Subject Re: [firebird-support] Re: Firebird and Unicode queries
Author Olivier Mascia
Le 11-févr.-05 à 11:40, fxam a écrit :

> This is what I have found:
> -there's a src\intl\cv_unicode_fss.c in the 1.5.2.4731 source code, go
> to
> line 72 and you'll see
> "File System Safe Universal Character Set Transformation Format
> (FSS-UTF)"
> -Glossary in Unicode.org (http://www.unicode.org/glossary/#FSS_UTF)
> says
> that FSS-UTF is now known as UTF-8.
> -What does File System Safe means? I guess it's because FSS (ie UTF-8)
> is
> interpreted as a sequence of bytes, and there is no endian problem.

This leaves the question of what exactly is UNICODE_FSS in Firebird
parlance open. I think only the source code will give the definitive
answer. UNICODE_FSS cannot be what UTF-8 is today. If it was, it would
use a VARIABLE number of bytes for each character (from 1 to 4). I
always read everywhere that FB UNICODE_FSS uses THREE bytes per each
character.

So what is UNICODE_FSS ?

Is it a variable length scheme identical to UTF-8 except that it can
use only 3 bytes (a kind of truncated UTF-8), not able to represent the
full Unicode code-space ?

Or is it a fixed length scheme, which is strictly equivalent to UTF-32,
where the fourth byte (unused) is not stored ?

I suspect and hope the latter is what UNICODE_FSS really is.

It is just a bit sad that for answering such questions as what is
exactly UNICODE_FSS one has to read the source code... ;-)
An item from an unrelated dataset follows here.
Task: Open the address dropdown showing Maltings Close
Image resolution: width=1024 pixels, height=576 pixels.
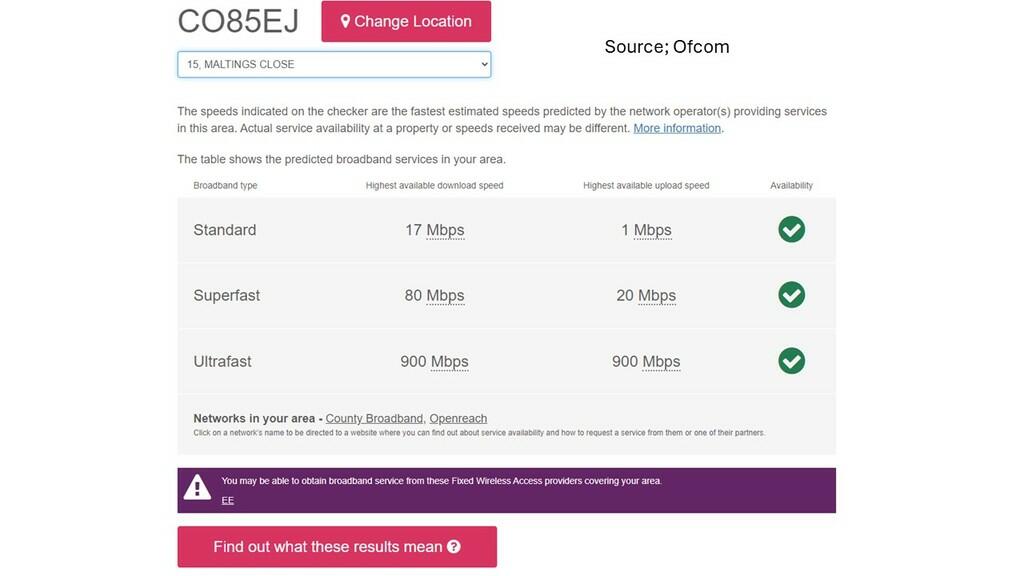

If I'm right with my above guess about what is UNICODE_FSS, I think it
would deserve an alias name in a latter Firebird version. That one
should be named UTF_32 or UTF32 and that would make things much clearer
for everybody. A simple note could state that this UTF_32 actually only
stores 3 bytes and not 4 as, per Unicode 4.0 standard, the fourth byte
is always 0 (non significant).

--
Olivier Mascia